Si cette mise au point semble vouloir apaiser les tensions, elle soulève en réalité davantage d’interrogations que de réponses. En effet, selon les propos du chargé de communication de la Fédération algérienne de football (FAF), Saïd Fellak, la FAF avait bel et bien engagé des démarches pour tenter de convaincre Rayan Cherki, tout comme Maghnes Akliouche, de rejoindre les Verts. Difficile, donc, de croire qu’aucun contact n’a eu lieu.
Par ailleurs, plusieurs médias fiables avaient déjà évoqué des discussions tenues entre Cherki et Djamel Belmadi il y a quelques années. À l’époque, le sélectionneur national avait même laissé entendre qu’un rapprochement avait été amorcé, sans que cela ne débouche sur une décision finale du joueur.

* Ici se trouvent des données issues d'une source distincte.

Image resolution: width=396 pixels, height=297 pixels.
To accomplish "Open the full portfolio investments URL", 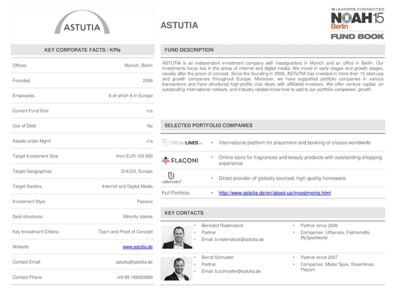I will click(x=275, y=193).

Quant à l’argument administratif avancé — à savoir l’absence de nationalité algérienne —, il apparaît pour le moins étonnant. De nombreux joueurs binationaux ont obtenu leur passeport algérien en un temps record une fois leur engagement confirmé. Rayan Cherki, dont les origines algériennes sont connues, n’aurait eu aucune difficulté à suivre la même voie s’il l’avait réellement souhaité. Cet argument laisse ainsi planer un parfum de mauvaise foi.
En somme, cette sortie médiatique, censée clarifier les choses, semble au contraire semer le doute. Le clan Cherki souhaite visiblement refermer le dossier algérien, mais les éléments déjà connus sur les discussions passées et les démarches de la FAF rendent ce démenti difficile à prendre au sérieux.